◆ GIVEN PASSAGE
= = = = =

Clef Notes

Chicago Opera Theater: An Opera Company Worth Traveling For

 

Tenor Curtis Bannister as "The Nose" Michael Brosilow

Any Illinois opera lover worth their salt will know the Lyric Opera of Chicago, founded in 1954 and housed in the iconic Civic Opera House along the Chicago River. It is at Lyric that one can hear the warhorses of the operatic repertoire sung by some of the biggest international names in the business. You may have even traveled up to the city this fall for a doubleheader of Donizetti’s La Fille du Régiment starring Lawrence Brownlee and Lisette Oropesa and Janáček’s Jenůfa starring Lise Davidsen and Nina Stemme. But did you know there is another top-tier opera company in Chicago that has carved out its own niche?

Chicago Opera Theater (COT), celebrating its 50th anniversary this season, complements Lyric’s more traditional offerings by mounting new and lesser-known operas, often at more accessible price points. The company, which began as a grass-roots organization, has grown into a national leader in promoting opera as a vibrant, living art form, with high-quality productions featuring up-and-coming artists and local talent. Of the over 155 operas it has staged, 81 were new to Chicago, and 47 were by American composers. This commitment to new music is reflected in COT’s Vanguard Initiative, a two-year residency program for composers culminating in the premiere of a full-length opera commissioned by the company.

One recent Chicago premiere was Dmitri Shostakovich’s The Nose, which ran December 8 and 10. The nearly 100-year-old absurdist opera was on the bucket list of conductor Lidiya Yankovskaya, for whom these performances mark her last before stepping down as music director of COT. During her seven-year tenure, Yankovskaya was one of only two women to hold the title of music director of a multimillion-dollar opera company in the United States. As well as promoting new music, she has championed Slavic repertoire in particular, treating audiences to rarely heard gems by Tchaikovsky, Rachmaninov, and Polish composer Karol Szymanowski.

Shostakovich composed The Nose in 1927–1928—a tumultuous period in history that gave rise to the Soviet avant-garde. The 22-year-old composer embraced the intense artistic experimentation of the time with youthful vigor, producing a score that is as outlandish and chaotic as the opera’s plot. Within the soundscape of early 20th-century avant-garde orchestral music are strains of folk melodies, Russian sacred music, a waltz, and even jazz. The score is so chock-full that you simply can’t take it all in at once, and it is certainly not easy listening, especially as the singers are frequently brought to the extremes of their registers.

= = = = =

◆ DATASET EXCERPT
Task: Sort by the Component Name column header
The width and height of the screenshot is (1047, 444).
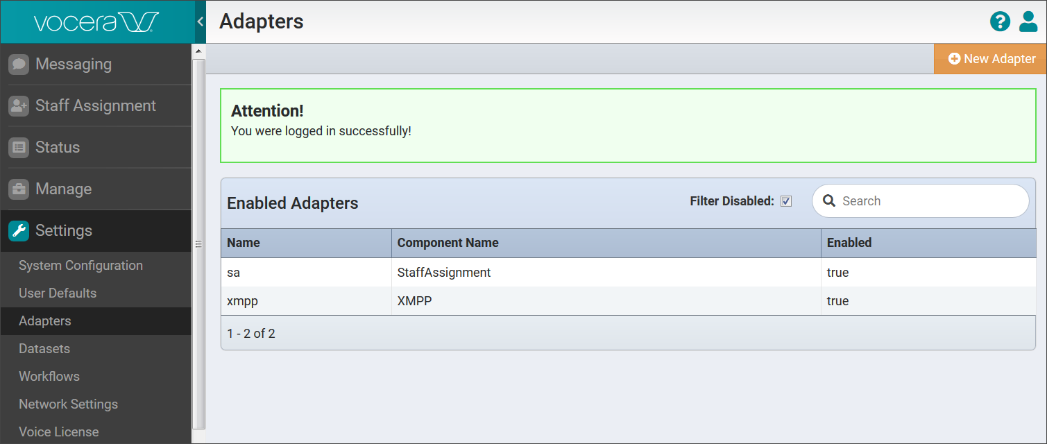Action: point(448,243)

= = = = =

◆ WORK TO DO
Resume the Chicago Opera Theater article after its last sentence. The material has nothing to do with the article about Chicago Opera Theater.

◆ RESULT FOR THIS TASK
Based on a satirical short story by Nikolai Gogol, the opera centers around Kovalyov, a man obsessed with his appearance and rank in society. Kovalyov wakes up one morning to find that not only has his nose disappeared from his face, but it has also become a higher-ranking government official than him. A series of outlandish encounters ensues as Kovalyov attempts to find and reattach his nose. These episodes put him in contact with different subsets of society, from newspaper men and servants to upper-crust matrons, each ridiculed in equal measure. While Gogol satirizes 1830s tsarist Russia, Shostakovich’s operatic setting 90 years later levels an equally potent critique at Soviet society, highlighting the arbitrariness of social hierarchy and the superficiality of keeping up appearances. In fact, so biting was the satire and abrasive the music that the opera was banned in the Soviet Union for nearly 50 years after its premiere.

Bringing this opera to life was legendary director Francesca Zambello. Another female trailblazer in a male-dominated field, Zambello is the artistic director at Washington National Opera and directs operas all over the world, from the Metropolitan Opera to La Scala. Zambello and the rest of the creative team (Erik Teague, costumes; Marcus Doshi, set and lighting; Rebecca Scott, wigs and makeup) successfully married the two time periods of the piece with costumes that nodded to the 1830s and a stark red set piece that called to mind Soviet art of the 1920s.

Zambello matched the maximalism of the score with plentiful on-stage activity. In fact, so much was happening that it would require multiple viewings to catch everything while your eyes flit between the stage and the supertitles. The absurd humor of the libretto was brought out to great effect throughout, particularly with the character of the nose. Not-so-subtle innuendo was rife as the nose strutted and preened across the stage accoutered in a general’s costume and a giant plastic nose, attracting female attention wherever he went.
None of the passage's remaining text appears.